By ATTY. JOEY D. LINA
There’s no doubt the turmoil and paralysis of airport operations that hit the principal gateway to our nation’s capital ought to jolt decision-makers into action to prevent a repeat of the debacle that caused tremendous economic losses and international embarrassment.
It’s really an eye-opener how a single plane like the Xiamen Airlines jet that skidded off the rain-soaked runway last Aug.16 could virtually shut down the Ninoy Aquino International Airport for no less than 36 hours, causing a domino effect at other airports resulting in flight cancellations and diverted flights that stranded thousands of travelers for days.
I myself got stranded in Cagayan de Oro up to the wee hours of Aug. 18, but the inconvenience I had to deal with was nothing compared to the misery of countless other passengers, particularly our OFWs who risked losing their jobs or the validity of their exit visas, during the ensuing chaos at the NAIA that spilled over to other airports like Clark and Cebu.
TV interviews, video footages, and news reports showed the extent of the misery: NAIA looked like a refugee encampment with the huge crowd of passengers waiting without food and water for their flight, even as more passengers continued streaming in. With information displays shut down, the staff of some airlines had to walk around to inform their passengers of flight details written on pieces of paper.
It was obvious that there was no sufficient contingency plan, if even there was any, efficiently functioning during that crucial time to deal with the turmoil affecting stranded passengers.
And apart from the chaos inside the airport terminal were reports of a seeming breach in protocol when “various airlines apparently took advantage of the chaotic situation by mounting multiple uncoordinated recovery flights.”
“Last 18 August and 19, we were able to document 61 flights na dumating na walang pasabi sa amin,” Manila International Airport Authority (MIAA) General Manager Ed Monreal told media. “Nalaman na lang po namin nung dumating na ’yung eroplano, which created a lot of congestion in terms of parking space.”
The flights in question were reportedly coordinated only with the Civil Aviation Authority of the Philippines (CAAP), prompting a clueless MIAA to find parking places for these planes in the areas already saturated with other planes left idle by the runway’s closure.
Some experts agree that the apparent lack of coordination between MIAA and CAAP “not only exposed dangerous weaknesses in the country’s air transport system; it also puts into question the capability of air transport officials to handle and respond to such emergencies.” A senator even said the uncoordinated 61 flights “are 61 times aviation safety may have been compromised.”
That NAIA was not fully prepared to efficiently handle emergencies affecting the runway became obvious when it turned out that there was no suitable equipment in the immediate vicinity that could be used to remove the ill-fated plane at the shortest time possible.

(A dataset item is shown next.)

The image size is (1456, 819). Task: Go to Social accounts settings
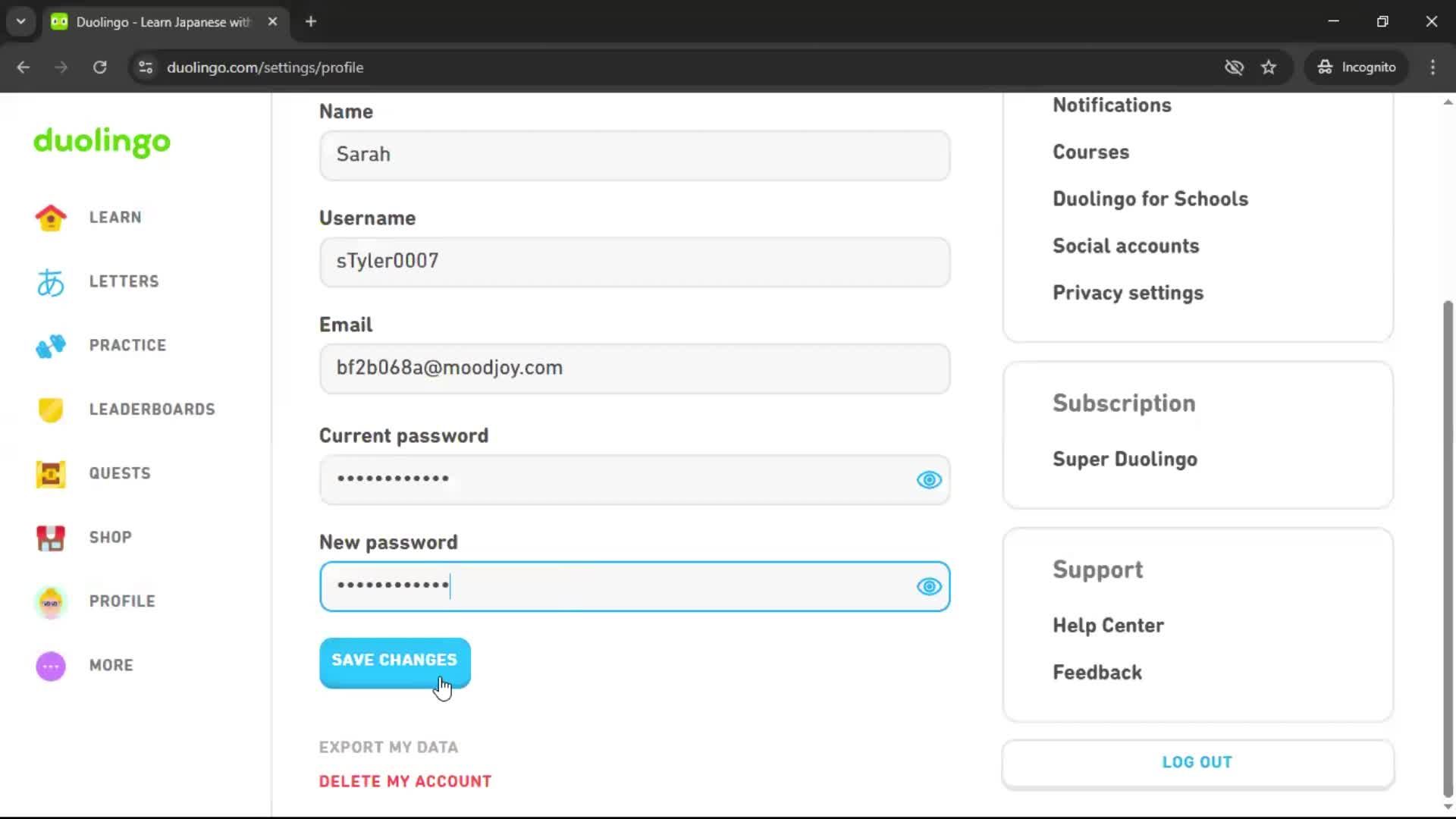1125,246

But what was really brought to light in the incident was the extent of neglect or failure to upgrade the primary international airport which had to operate all these years with only a single runway that often had to be repaired due to cracks that make plane landings and takeoffs risky.
With NAIA operating at overcapacity for years, the latest mishap should prompt government to move more quickly at improving accessibility between Clark and Metro Manila through a railway system, and to act on pending proposals not only to rehabilitate the country’s gateway but also to build other airports nearby to be at par with neighboring countries like Singapore, South Korea, Taiwan, Malaysia, or Thailand.
Among the proposals is that of San Miguel Corporation to build “Asia’s most modern airport” in Bulacan that would have “four runways initially, with the first two runways operational in six years, and passenger capacity of 100 million and double after that after 2023.” Around P735 billion in tranches of P150 billion a year would be spent for the Bulacan airport.
There’s also the proposal of tycoons Henry Sy and Wilson Tieng to build a modern airport at Sangley Point in Cavite at a cost of $12 billion. And there’s also a consortium of companies proposing a P106-billion plan to upgrade NAIA facilities in exchange for a 15-year concession period to recover investments.
Whatever proposals government decides on, one thing has indeed become clear: The country’s gateway to the world must be able to meet growing challenges in global travel and must also be able to efficiently respond to emergencies.